→ **Selected text**:
---

This provides a better user experience in many cases, and reduces the burden on websites to do account recovery (say, if you lose your security key or buy a new cellphone). An authenticator like a Yubikey 5 which supports the other features but does not support backups generates credentials called "single device passkeys" to distinguish this behavior.
Web Authentication Level 3 should eventually expose this backup information to websites, as it is likely a relying party will want to know that the user credential is somewhat 'robust' before they take any sort of migration step like offering to delete any password-based credentials previously used on an account.
In terms of how it is most commonly used - there is significant established usage of WebAuthn, which also supports the functionality of old U2F keys as second factors to a password-based login, such as on sites like Google and Github.
In terms of the 'usernameless and passwordless multi-factor' authentication provided by passkeys, it is expected that the commitment by Apple/Google/Microsoft to support this system will drive adoption, and that it will become the dominant mode of operation. This is all relatively new though - Apple and Google launched toward the end of last year with new backup-capable passkey implementations and new platform-level UX.

---

→ **Provided data**:
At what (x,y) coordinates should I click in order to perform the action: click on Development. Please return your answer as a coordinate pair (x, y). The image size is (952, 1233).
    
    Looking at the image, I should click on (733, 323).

---

→ **Tasks to complete**:
(1) In the passkeys text, what name is given to credentials from an authenticator that supports the other features but not backups?
(2) Write a continuation of the text on passkeys and WebAuthn, starting after its final sentence.

→ **Answers given**:
(1) They are called "single device passkeys."

(2)
That said, the backup eligibility concerns more traditional organizations who are concerned about having Apple/Google/Microsoft clouds as part of their attack surface. The cloud synchronization means that it is debatable whether it meets their needs of considering the phone as a physical factor. And Apple at least offers the ability to 'share' passkeys with contacts over proximity wireless, which interferes with some regulatory requirements. A certain amount of evolution may be needed for them to accept a credential from an authenticator with these characteristics as a sole factor.
But any level of that may take responsibility - for instance, 1Password and Dashlane replace the browser/platform support by default by altering the implementation of the javascript API via their Web Extensions.
There are ramifications to this approach, such as having to fall back to the browser/platform UX to support hardware security keyfobs.
The platforms (and browsers using their API) also support or plan to support a cross-device option, where you should be able authenticate within a desktop browser using your cellphone via QR code and radio proximity checks. The vision is that some websites will see that the location browser _could_ have supported authentication directly, and offer to help the user register it as a second (more convenient) option.
Apple already supports Keychain sync with Edge on Windows and I believe that already supports Passkey access.
Also, I believe I heard rumor that "Sign in with Apple" (their existing OpenID Connect account system) will also eventually support helping you enroll non-Apple devices to Passkeys in apps that support both Passkeys and "Sign in with Apple", though I don't know if there is yet a timeframe on that sort of support.
This sounds good, except how would it actually work?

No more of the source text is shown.